Berawal bertemu saat menempuh bangku kuliah di tahun 2007 lalu, kelimanya pun sepakat membentuk band. Bukan sekadar hobi ataupun iseng-iseng, mereka punya misi masa depan. Berniat menancapkan target masuk dapur rekaman untuk dua tahun kedepan. Pencanangan yang tak muluk, pasalnya sebelum berfusi mereka pernah mempunyai band masing-masing.
Dan di tahun ini, target itu pun terwujud. Parafien merilis album perdananya bertajuk Sadarkah (Engkau Bila Hati). Pengumpulan materinya telah dilakukan sejak setahun lalu. Cinta pun masih menjadi sumber inspirasi lirik.

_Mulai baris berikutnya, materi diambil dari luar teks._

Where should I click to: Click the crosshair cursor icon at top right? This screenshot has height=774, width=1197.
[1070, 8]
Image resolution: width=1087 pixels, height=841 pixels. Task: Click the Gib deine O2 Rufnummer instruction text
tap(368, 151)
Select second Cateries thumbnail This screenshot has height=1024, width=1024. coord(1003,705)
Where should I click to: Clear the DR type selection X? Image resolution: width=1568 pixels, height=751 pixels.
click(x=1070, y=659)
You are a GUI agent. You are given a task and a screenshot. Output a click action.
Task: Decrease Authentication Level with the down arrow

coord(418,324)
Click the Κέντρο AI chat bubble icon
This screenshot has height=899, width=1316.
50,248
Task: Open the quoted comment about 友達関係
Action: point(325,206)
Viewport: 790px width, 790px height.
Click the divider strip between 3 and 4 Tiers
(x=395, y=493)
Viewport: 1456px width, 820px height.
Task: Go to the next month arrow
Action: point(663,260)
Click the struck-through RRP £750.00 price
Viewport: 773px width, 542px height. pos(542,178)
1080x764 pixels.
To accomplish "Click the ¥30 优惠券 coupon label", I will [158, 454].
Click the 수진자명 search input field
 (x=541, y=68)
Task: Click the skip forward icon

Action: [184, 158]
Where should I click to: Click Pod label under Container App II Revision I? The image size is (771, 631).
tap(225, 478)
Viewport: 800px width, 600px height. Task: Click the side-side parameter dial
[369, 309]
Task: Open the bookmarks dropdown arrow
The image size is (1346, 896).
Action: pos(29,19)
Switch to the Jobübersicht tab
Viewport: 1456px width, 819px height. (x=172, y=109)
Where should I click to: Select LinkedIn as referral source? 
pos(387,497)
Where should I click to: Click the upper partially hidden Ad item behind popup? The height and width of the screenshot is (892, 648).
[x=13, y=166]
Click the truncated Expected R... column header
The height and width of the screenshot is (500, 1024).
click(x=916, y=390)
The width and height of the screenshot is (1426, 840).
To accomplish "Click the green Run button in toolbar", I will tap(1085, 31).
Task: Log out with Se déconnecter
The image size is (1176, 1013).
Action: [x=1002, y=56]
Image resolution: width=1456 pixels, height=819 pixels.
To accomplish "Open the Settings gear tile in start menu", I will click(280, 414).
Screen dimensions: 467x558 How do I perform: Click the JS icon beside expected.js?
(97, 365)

Namun jangan keburu membayangkan lagu melayu mendayu. Mungkin Parafien salah satu dari segelintir band yang berani mengatakan; 'Kami tidak melayu!'. Dengan sentuhan tangan perpengalaman seperti Ricky Five Minutes sebagai peroduser, Parafien mampu memunculkan sisi pop altenatif dengan sentuhan modern, tanpa musik melayu.
Cobalah menyimak single hits mereka berjudul Hancur. Sisi distorsi rock menjadi hidangan kental di musiknya. Tak terlalu keras porsinya, sebab masih dalam koridor pop dengan lirik yang universal. Nomor ini boleh dibilang mewakili warna musik Parafien.
Dengarkan juga nomor lain berjudul Sadarkah. Corak musiknya modern rock dengan sentuhan sequencer. Nomor ini diyakini sang produser bisa menjadi penyegar telinga pecinta musik yang tengah jenuh dengan irama monoton.